In my last story I described replacement of the backup batteries in the Rolls-Bentley alarm controller under the dash. This story sort of builds on that one . . . This time I’d like to look at changing the batteries in the memory seat units.
Each front seat has its own memory unit. They are located under the seats. Depending on the age of your car they may take one of several forms. These pictures show the controllers found in the mid-1990s.
To get at them, you remove the lower cushion, unscrew the memory unit, and withdraw it to the front. It comes out dragging a large tangle of wire as you can see. The controller is the box on the floor, just to the right of the Fluke test meter. I've removed the cover in that photo.
Looking at the cover you see these memory units are something of a homemade affair. The label is something I could have made up on my own printer! Looking inside you can see the single battery. In this car, the battery is not corroded badly but in older cars it will leak and the acid eats away the circuit board, leading to failures.

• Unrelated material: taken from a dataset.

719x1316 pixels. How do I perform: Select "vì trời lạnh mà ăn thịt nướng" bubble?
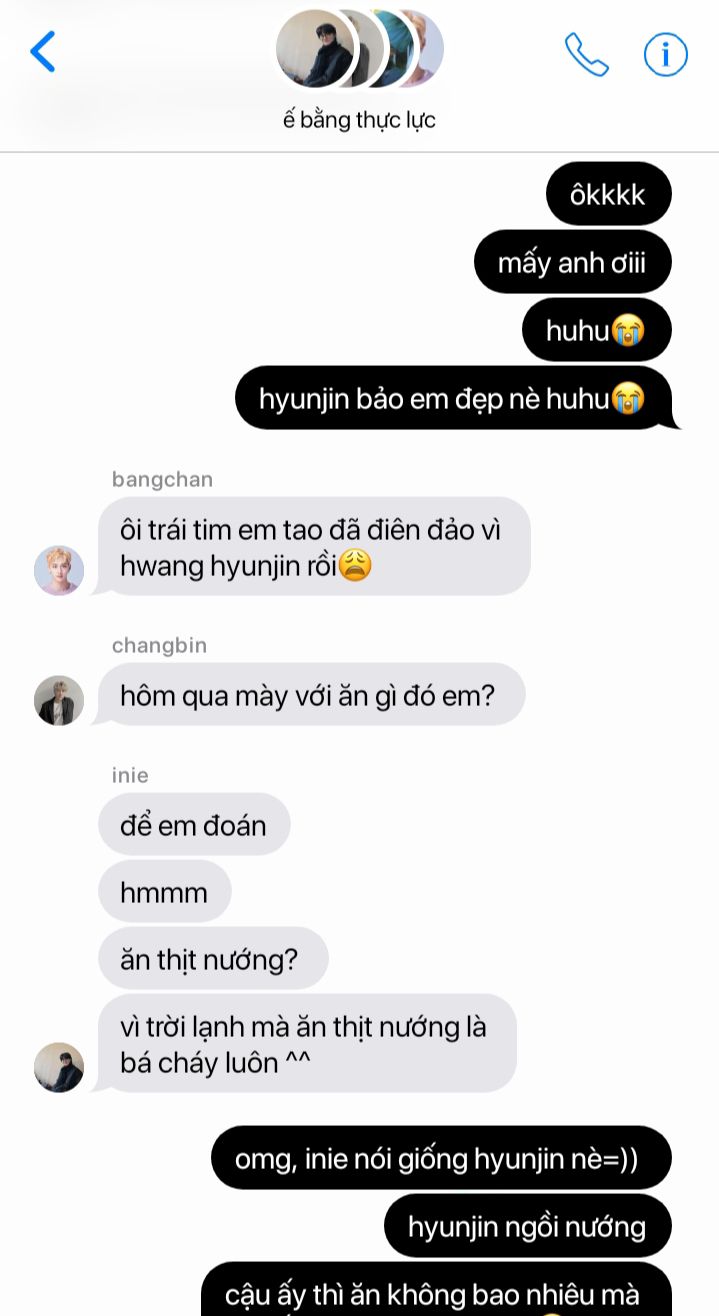click(307, 1043)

In the photo above I point out the battery that we are about to change. The new one will look different, but as long as we match the voltage and technology (don't mix ni-cad and lithium ion) we will be all set. This particular battery is 3.6 volts. The original one has a 100MA rating; we will fit a slightly bigger one because that's what they sell today.
These seat memory units cost $2,500 when they were available, and there are none left. Consequently, we have a lot of incentive to preserve the ones we have. Changing the batteries before they leak is the best way for you to do that.
We unsolder the battery from the board and remove it.
Then we fit a new battery. This one is a 3.6 volt battery for a pet collar. I found it at Radio Shack. It’s a perfect functional replacement for $20. It’s a snap to solder in place but you should note that the original battery had two positive wires and I had to add a jumper to replace that missing second positive lead.
The photo below shows the jumper I had to add
If you are like me you test it before assembly. This one worked. If it does not work you should look carefully for corrosion damage or installation errors. Beyond that, you will have to hunt up and electronic technician and further repair is a hit or miss proposition. That’s why I urge you to change these batteries now – before they fail. Then it’s back together and off to the other side.